Page extract:
····················

He owed her a fresh sword-thrust. This public religious scandal constituted a really serious danger for him. The Vatican had some time previously realized that the new heresy must be exterminated if it were not to become a growing danger to the power at Rome. Apart from this, Renée had been behaving with an inimical cunning difficult for any man to pass over good-humouredly. She had been writing secret letters to the Pope, supplicating him to have the prisoners delivered out of the power of Ercole into the authority of France.

In retaliation, Ercole had Cardillan, treasurer and controller of finances to Renée ever since her arrival in Ferrara, imprisoned with the others. Few things could have hurt her more, and the scenes that took place between the two over the Zanetto business must again have driven them into unforgettable personalities. In the matter of personal interviews Ercole no doubt had the best of it. Renée did not possess the gift of facile utterance; her face alone shows a mind easily disconcerted. But her stolid silence would have held as much inner rancour as the other’s violence. Beyond question, when roused, Ercole frightened her, but not sufficiently to abate forlorn contrariness. All he could achieve was to make her hate him a little more desperately than before, and to fling her with renewed tenacity upon the policy of aggravation. According to current rumour, Ercole beat her. The allegation has not been proved, but she was the type of woman liable to ill-treatment, and it is more than likely that he did. Certainly no respect was enforced towards her, for Renée, writing to Margaret of Navarre, complained that the Inquisitor whom she interviewed concerning the arrested heretics spoke to her with so much contempt and insolence, that the other would have been dumbfounded had she been present.

The situation of husband and wife at that period could not possibly have been worse. Ercole’s enflamed resentment also found utterance in a letter. It was written to the Ferrarese envoy at the French court. Extreme caution in statements conveyed to paper formed part of Italian education, and the plain truthfulness of the duke’s expressions could only have issued from a spirit choking with a sense of injury. He wrote: “If it were not for the respect I owe to the king, I should certainly not have suffered such an insult, and should have shown madame the deep resentment I feel.”

····················

Given information:
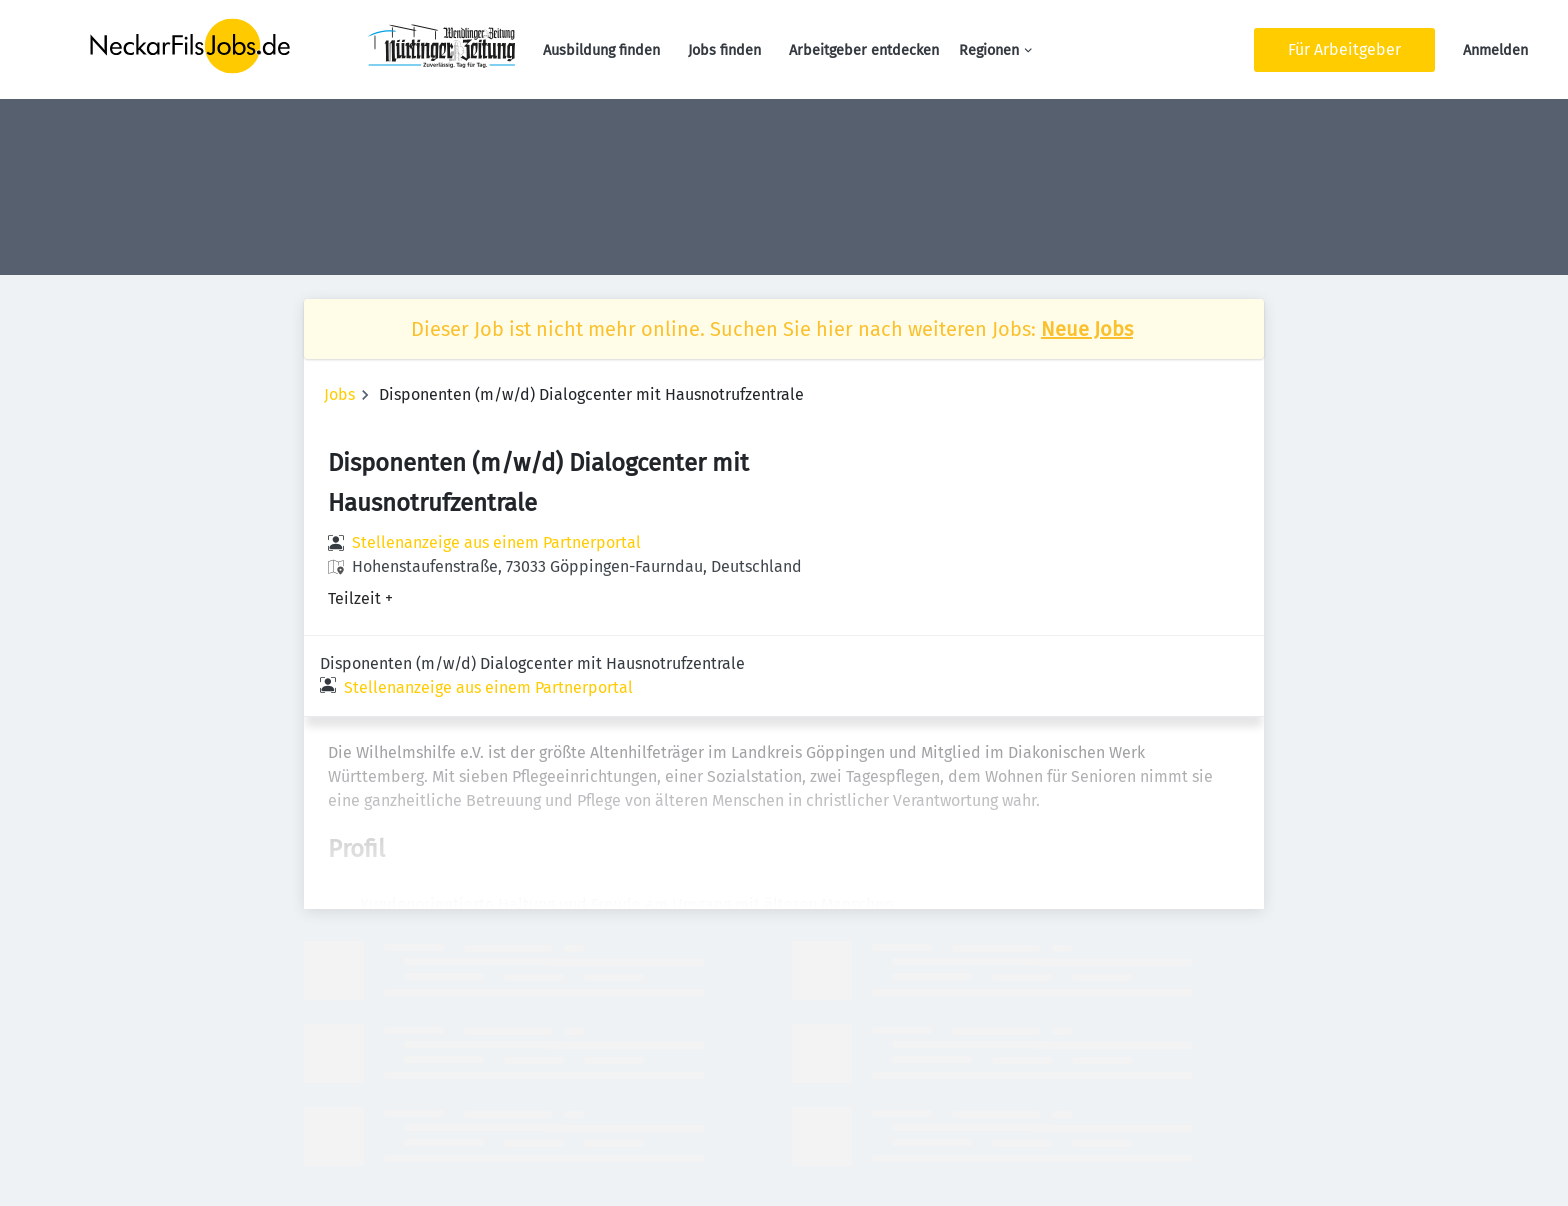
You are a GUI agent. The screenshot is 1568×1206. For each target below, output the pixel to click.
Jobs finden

····················

Set of tasks:
1. In the passage on Ercole and Renée, whom did Ercole imprison in retaliation for Renée's secret letters to the Pope?
2. Summarize the passage on Ercole and Renée in two sentences.

Solved problems:
1. Cardillan, who had been Renée's treasurer and controller of finances since her arrival in Ferrara.

2. Renée secretly wrote to the Pope asking that the imprisoned heretics be taken from Ercole's power and placed under French authority, and Ercole retaliated by imprisoning her treasurer Cardillan, which only deepened her hatred of him. With relations between husband and wife at their worst, Ercole wrote to the Ferrarese envoy at the French court that only his respect for the king had kept him from showing Renée his deep resentment.